Look at a few hard numbers from the BLS:
• Electricians had a 2024 median pay of $62,350 and are projected to grow 9 percent from 2024 to 2034, with apprenticeship listed as the on the job training pathway.
• Heating, air conditioning, and refrigeration mechanics and installers had a 2024 median pay of $59,810 and are projected to grow 8 percent from 2024 to 2034.
• Plumbers, pipefitters, and steamfitters had a 2024 median pay of $62,970, and BLS notes most learn on the job through an apprenticeship.
Here is the key difference that working families immediately understand: the trades often pay while you learn.
Registered Apprenticeship is built around that principle. The US Department of Labor’s Apprenticeship.gov highlights an average starting salary of $80K after completion and 90 percent employment retention after completion.
The Government Accountability Office similarly reported that Labor found registered apprenticeship completers earned an average annual salary of about $80,000 in fiscal year 2023.
That is what a real pathway looks like. Training tied to employment, wages that rise with skill, and a credential that actually maps to competence.
And remember the cost side: community college and technical programs are usually far cheaper than four year tuition, with the College Board listing the average published tuition and fees at public two year colleges at $4,150 for in district students in 2025 to 26.

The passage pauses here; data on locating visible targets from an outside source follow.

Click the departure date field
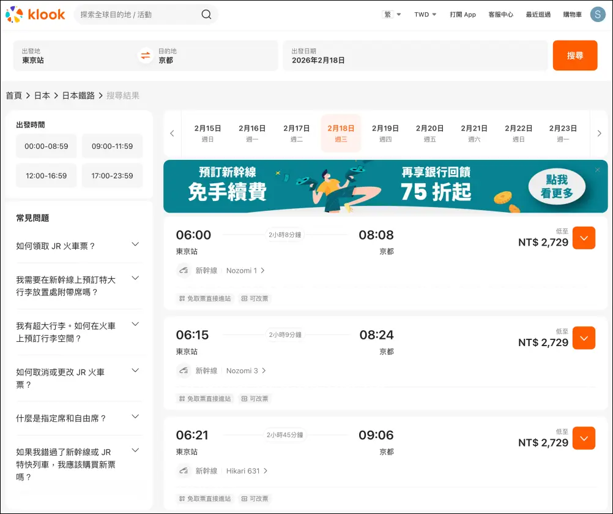This screenshot has width=613, height=514. pos(415,56)
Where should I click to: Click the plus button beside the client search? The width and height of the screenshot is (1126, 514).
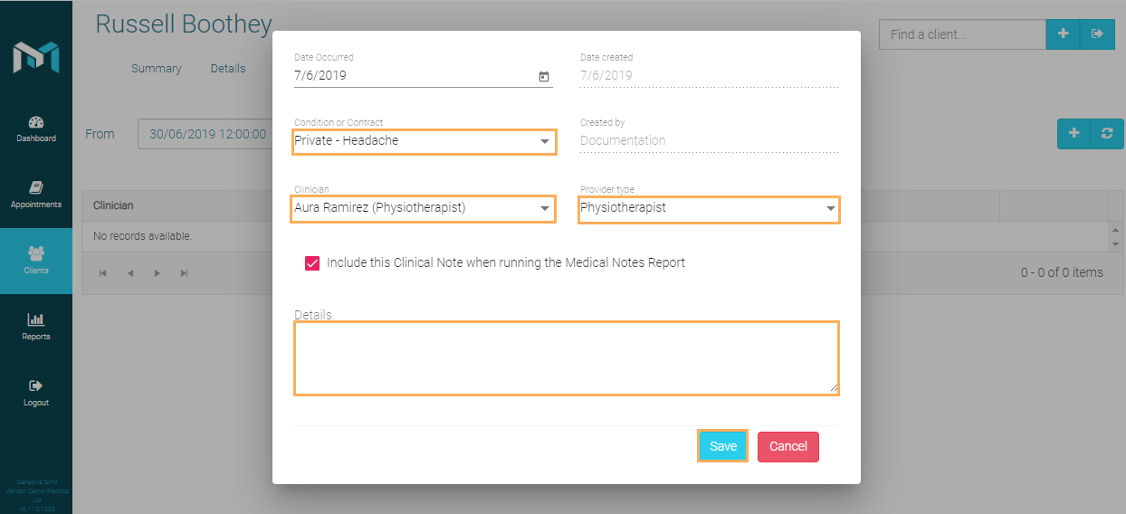coord(1064,34)
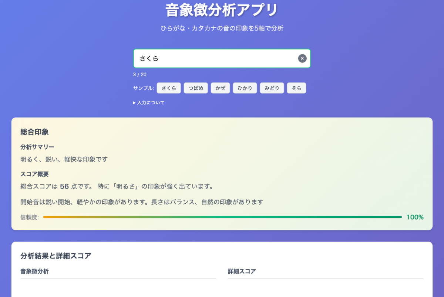Click the さくら text input field
This screenshot has width=444, height=297.
(215, 59)
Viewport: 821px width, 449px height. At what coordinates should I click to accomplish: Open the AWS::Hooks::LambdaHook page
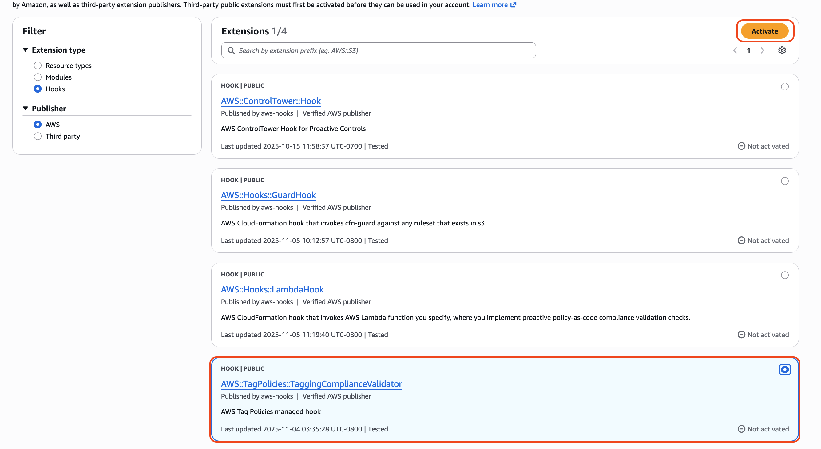[272, 289]
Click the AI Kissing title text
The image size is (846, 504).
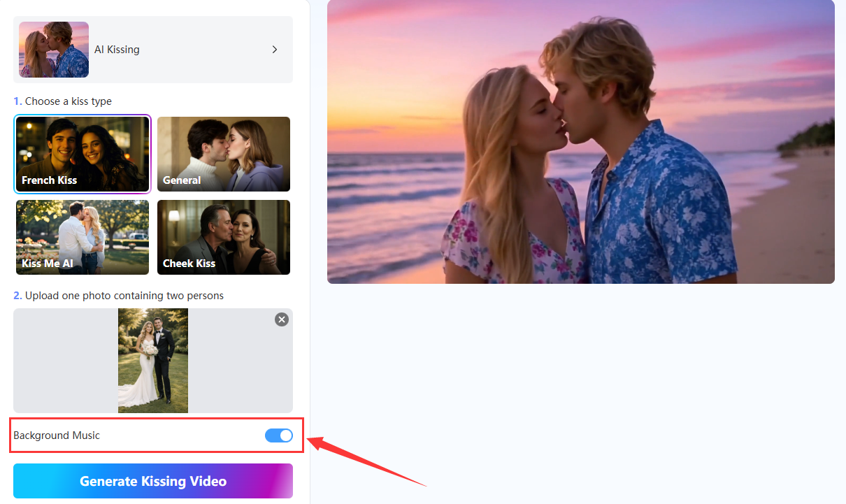(117, 50)
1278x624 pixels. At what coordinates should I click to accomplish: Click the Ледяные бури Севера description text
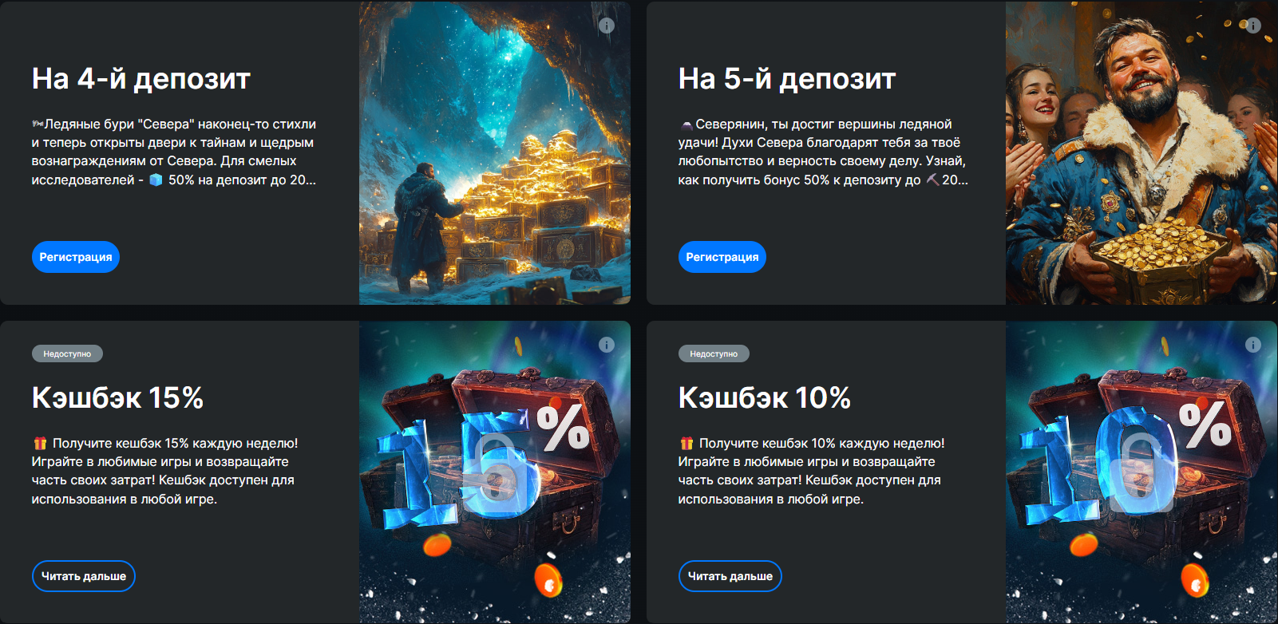[174, 152]

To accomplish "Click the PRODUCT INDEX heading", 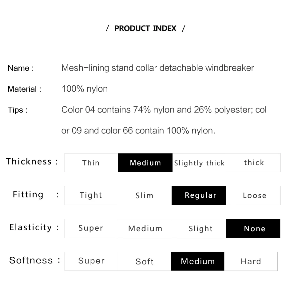I will click(145, 28).
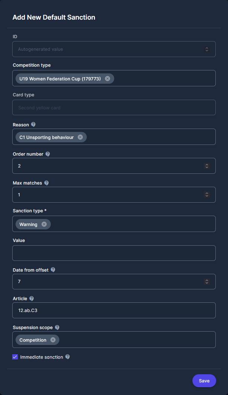The width and height of the screenshot is (228, 395).
Task: Click the Suspension scope help icon
Action: tap(57, 327)
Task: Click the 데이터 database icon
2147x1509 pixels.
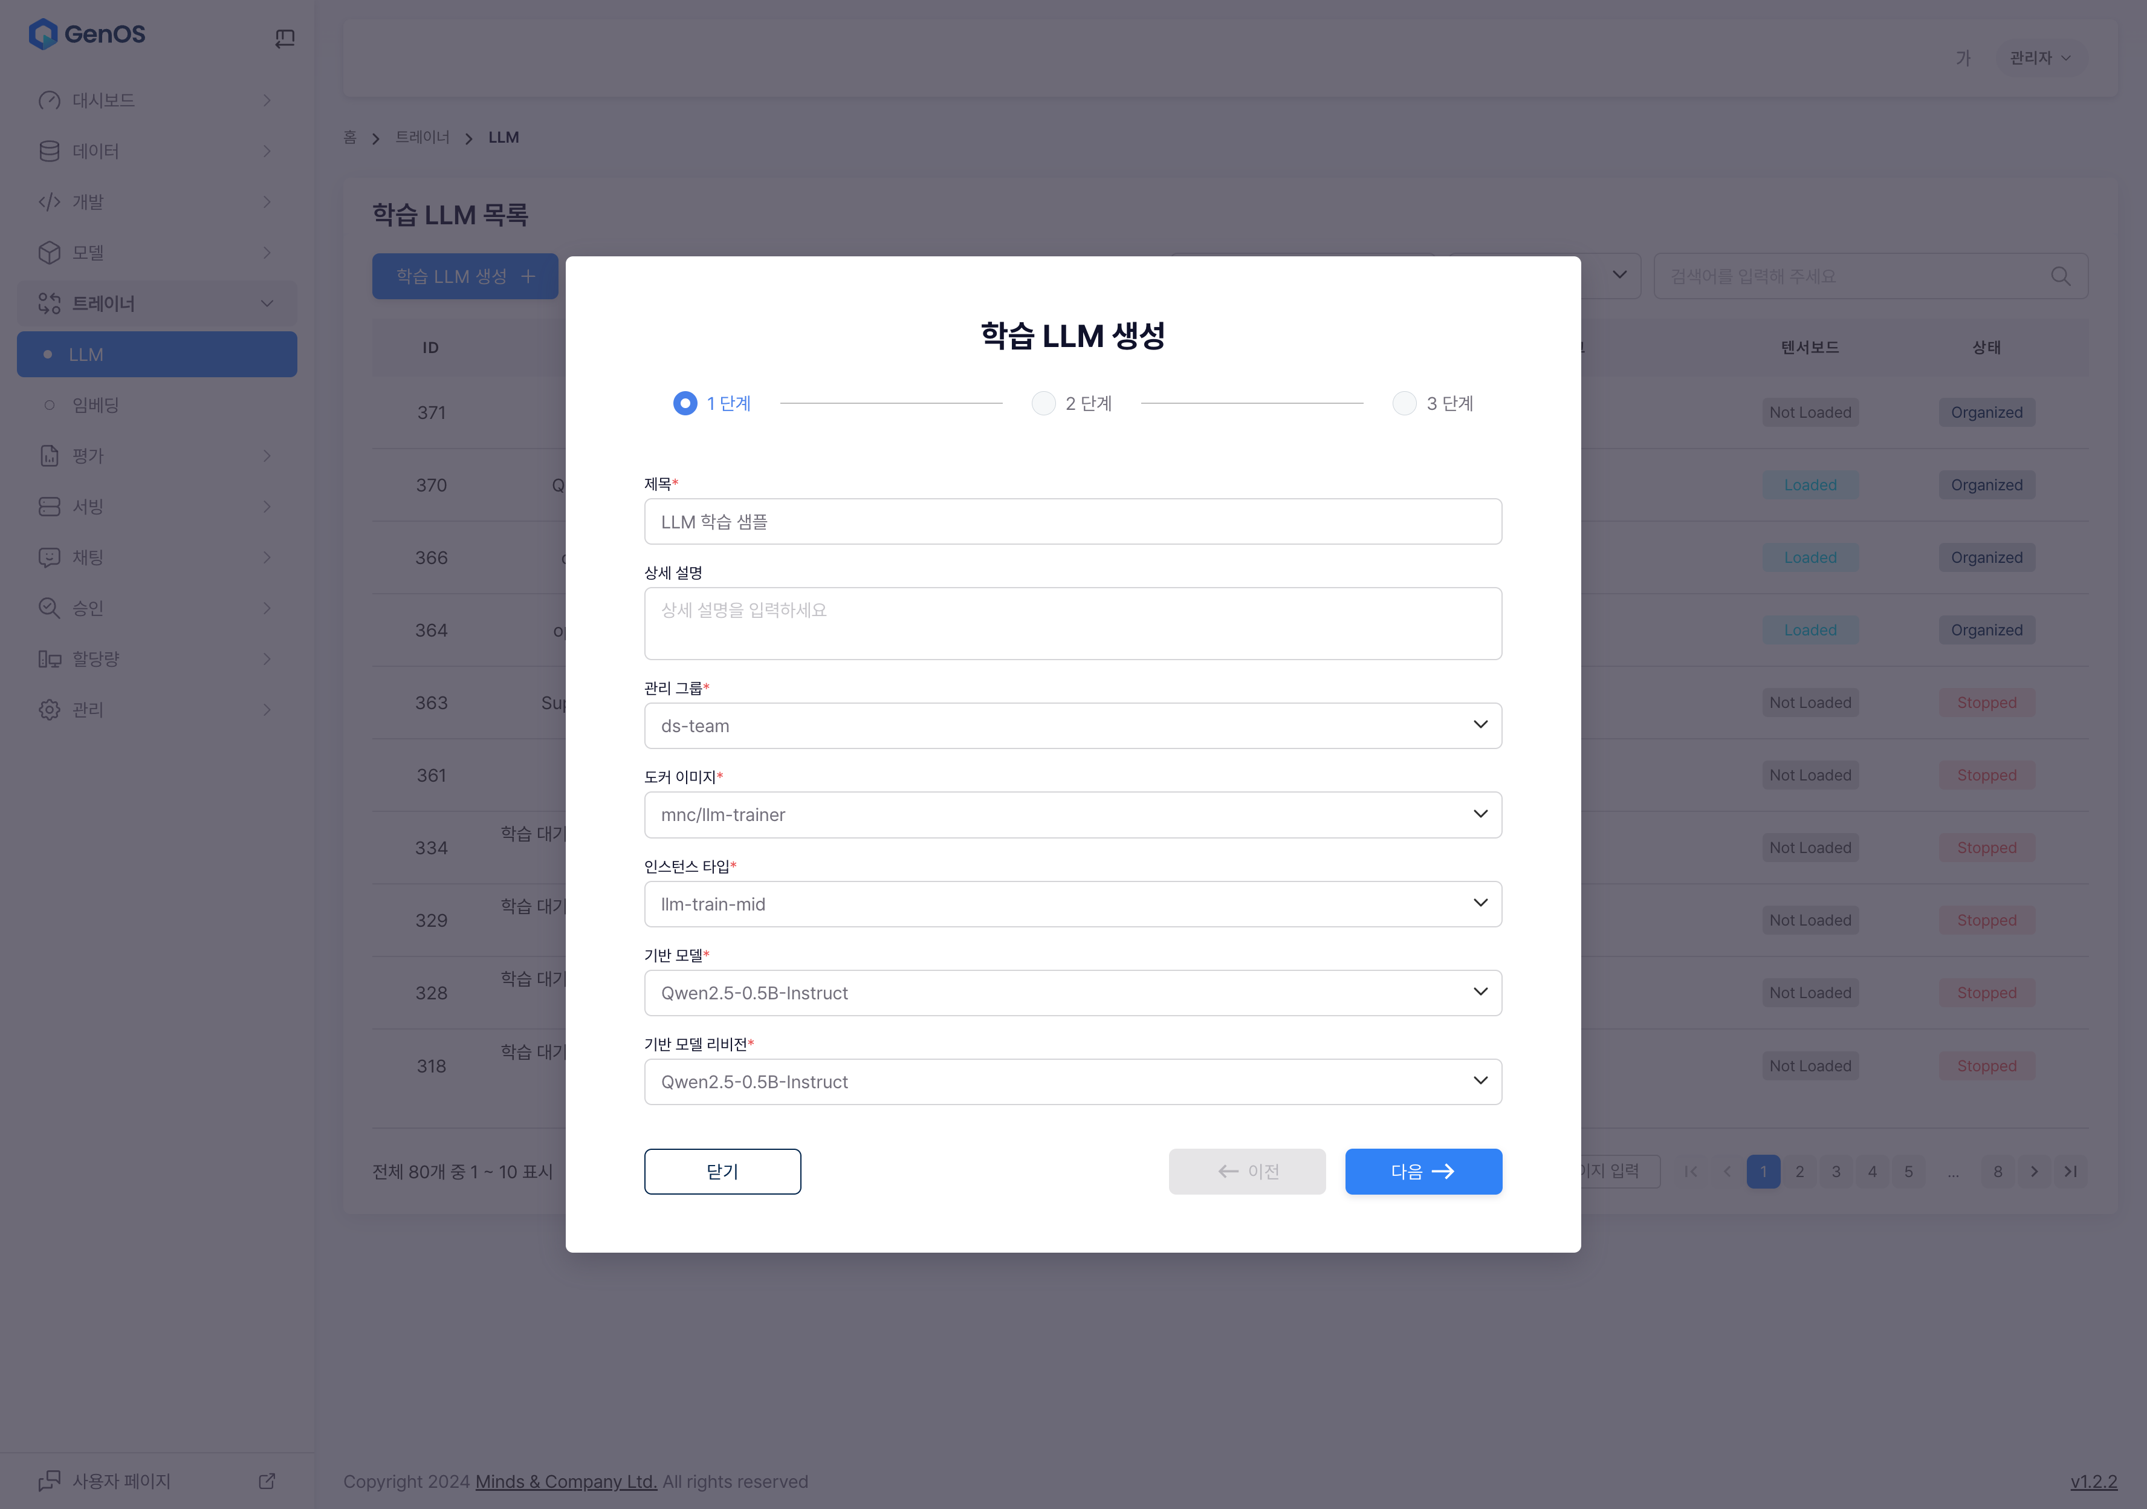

So the question is not whether every kid should skip college. The question is why we pushed millions of kids into the most expensive path first, while starving the cheaper path that often produces better near term outcomes.
Why the scam persists
If this were just about information, the market would have corrected by now. But the credential machine has powerful incentives.
Colleges get paid when students enroll, not when students succeed. Federal lending and aid systems pump money into the pipeline, and the price rises to meet the subsidy. Employers use degree requirements as a cheap filter for applicants, even when the degree is unrelated to the job. And licensing bodies often raise educational requirements in the name of professionalism, even when that means the public pays more for services and young workers pay more to enter the field.
It is a system where the risk is placed on the teenager and the reward is distributed upward.
A practical way out: a pro-worker, pro-skill reform agenda
If we want to restore trust, we need policies that reward outcomes, not prestige.
1. Make ROI transparency mandatory for any program receiving federal aid: completion rates, median earnings, debt levels, and time to repay, published in plain language.
2. Expand and modernize apprenticeship, and treat it as a first class option nationwide, not a niche tool. The results are already strong, including high retention and strong starting pay after completion.
3. Push skills based hiring: reduce needless degree screens and prioritize competency, portfolios, and work based training. Employers are already adjusting requirements in some areas, with data showing declines in certain formal requirements.
4. Stop credential inflation where it is not clearly justified: when the bachelor becomes the new high school and the master becomes the new bachelor, working families are the ones forced to finance it.
The American deal has to make sense again
The old deal was simple: work hard, get trained, build a life. The new deal feels like this: borrow first, wait longer, and hope the credential you bought still counts when you graduate.
A country that wants strong families and a stable middle class cannot run its youth pipeline like a debt trap. We should be proud of academic achievement, but we should be even prouder of competence, craftsmanship, and the dignity of building real things.
For millions of young Americans, the smarter path is not a four year detour into debt. It is a direct route into a skilled trade, a paycheck, and a life that starts now.